Passage
Then to cap it all we got a mooring in Paddington just outside the basin, with a seat outside where we could sit and eat chocolate cake. We'll never live it down.

I have decided to try to remember to take a picture from the back of the boat each morning to show where spent the night. A sort of view through the tiller. Yesterday's was really our first morning since leaving our winter mooring and here we were at Cowley, just across the canal from Packet boat marina.

This shows the first flaw in my plan because it would have been far more interesting from the front of the boat where you would have seen Nbs Blackbird and Tortoise of Carrie and Simon fame. Spotting their boats there when we pulled in the night before we sent them a text and they hurried up from Brentford by train and bus so we could go for a drink togather at the Packet Boat pub. A good pub by the way if you like a comfortable simple boozer. As usual they led us astray and we finished up drinking Jim MacBeams aboard Herbie and woke up with sore heads next morning. Great night though S&C, always a pleasure.

Then the second flaw in the tiller photo plan was that this morning at Greenford, all the picture would have shown was the front of a hulking great widebeam, so I didn't bother. Never mind here's one taken tonight instead, and look who is moored next to us his time.

Data for analysis

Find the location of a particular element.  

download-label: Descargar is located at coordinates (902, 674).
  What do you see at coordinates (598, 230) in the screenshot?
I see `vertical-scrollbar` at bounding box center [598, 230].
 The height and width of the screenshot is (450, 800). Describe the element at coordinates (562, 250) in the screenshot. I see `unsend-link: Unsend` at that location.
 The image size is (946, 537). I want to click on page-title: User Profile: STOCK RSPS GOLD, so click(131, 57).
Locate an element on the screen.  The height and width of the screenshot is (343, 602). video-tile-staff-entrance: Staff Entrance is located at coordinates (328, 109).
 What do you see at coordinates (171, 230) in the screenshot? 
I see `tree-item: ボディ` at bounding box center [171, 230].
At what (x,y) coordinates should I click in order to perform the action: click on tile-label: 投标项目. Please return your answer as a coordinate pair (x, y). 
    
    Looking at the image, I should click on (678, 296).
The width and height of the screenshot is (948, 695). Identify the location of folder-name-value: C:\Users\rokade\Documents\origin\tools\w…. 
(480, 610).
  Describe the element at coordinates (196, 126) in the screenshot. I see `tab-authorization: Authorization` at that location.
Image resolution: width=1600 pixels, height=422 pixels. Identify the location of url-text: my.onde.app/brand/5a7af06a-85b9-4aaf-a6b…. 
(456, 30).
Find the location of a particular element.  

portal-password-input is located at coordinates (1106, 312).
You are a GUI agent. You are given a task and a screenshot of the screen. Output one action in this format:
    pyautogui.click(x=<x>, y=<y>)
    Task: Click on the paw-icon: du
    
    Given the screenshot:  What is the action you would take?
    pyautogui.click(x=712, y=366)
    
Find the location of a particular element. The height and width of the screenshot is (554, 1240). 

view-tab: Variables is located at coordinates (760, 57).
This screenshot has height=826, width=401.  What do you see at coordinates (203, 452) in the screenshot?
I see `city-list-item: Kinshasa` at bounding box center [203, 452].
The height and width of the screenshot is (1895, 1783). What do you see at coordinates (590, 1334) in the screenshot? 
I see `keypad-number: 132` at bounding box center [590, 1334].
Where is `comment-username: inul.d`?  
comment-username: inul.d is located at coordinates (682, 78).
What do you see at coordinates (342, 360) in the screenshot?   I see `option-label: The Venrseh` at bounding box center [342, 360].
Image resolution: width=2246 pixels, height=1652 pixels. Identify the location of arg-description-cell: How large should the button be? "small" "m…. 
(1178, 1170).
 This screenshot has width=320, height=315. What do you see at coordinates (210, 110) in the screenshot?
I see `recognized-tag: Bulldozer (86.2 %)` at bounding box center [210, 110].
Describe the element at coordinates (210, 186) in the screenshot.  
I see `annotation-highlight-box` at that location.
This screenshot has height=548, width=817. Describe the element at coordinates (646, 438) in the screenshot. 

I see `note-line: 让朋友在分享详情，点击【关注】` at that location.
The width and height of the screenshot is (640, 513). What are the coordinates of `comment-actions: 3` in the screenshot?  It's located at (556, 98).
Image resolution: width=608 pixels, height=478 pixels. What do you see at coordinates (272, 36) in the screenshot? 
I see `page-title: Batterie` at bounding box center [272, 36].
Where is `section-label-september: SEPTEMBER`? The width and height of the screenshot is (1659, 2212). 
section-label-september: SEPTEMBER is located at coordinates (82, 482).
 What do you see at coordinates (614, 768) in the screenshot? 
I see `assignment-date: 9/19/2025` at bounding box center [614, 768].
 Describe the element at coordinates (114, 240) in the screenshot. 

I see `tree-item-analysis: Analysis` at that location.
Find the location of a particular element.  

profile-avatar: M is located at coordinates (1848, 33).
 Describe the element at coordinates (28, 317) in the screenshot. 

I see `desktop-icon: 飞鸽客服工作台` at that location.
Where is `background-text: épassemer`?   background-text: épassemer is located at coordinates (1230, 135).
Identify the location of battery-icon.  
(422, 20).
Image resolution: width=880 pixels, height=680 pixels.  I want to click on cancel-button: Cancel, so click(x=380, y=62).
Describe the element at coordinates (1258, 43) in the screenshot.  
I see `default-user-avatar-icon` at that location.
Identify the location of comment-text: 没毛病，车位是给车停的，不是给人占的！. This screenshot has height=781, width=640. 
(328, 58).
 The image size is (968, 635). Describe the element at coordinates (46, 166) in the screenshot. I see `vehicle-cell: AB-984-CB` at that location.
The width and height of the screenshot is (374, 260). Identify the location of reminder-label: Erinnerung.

What to work on
1 - Please print the canal boat post from "Then the second" to "us his time.".
2 - Summarize the canal boat post in two sentences.
The rows are separate material from the canal boat post.

Results of the exercise
1 -
Then the second flaw in the tiller photo plan was that this morning at Greenford, all the picture would have shown was the front of a hulking great widebeam, so I didn't bother. Never mind here's one taken tonight instead, and look who is moored next to us his time.

2 - The writer plans to photograph the view from the back of the boat each morning to show where they spent the night, beginning at Cowley across the canal from Packet Boat marina, where Carrie and Simon came up from Brentford for drinks at the Packet Boat pub and later aboard Herbie. The plan hit a snag at Greenford, where the view would have shown only the front of a widebeam, so a photo taken that night was used instead.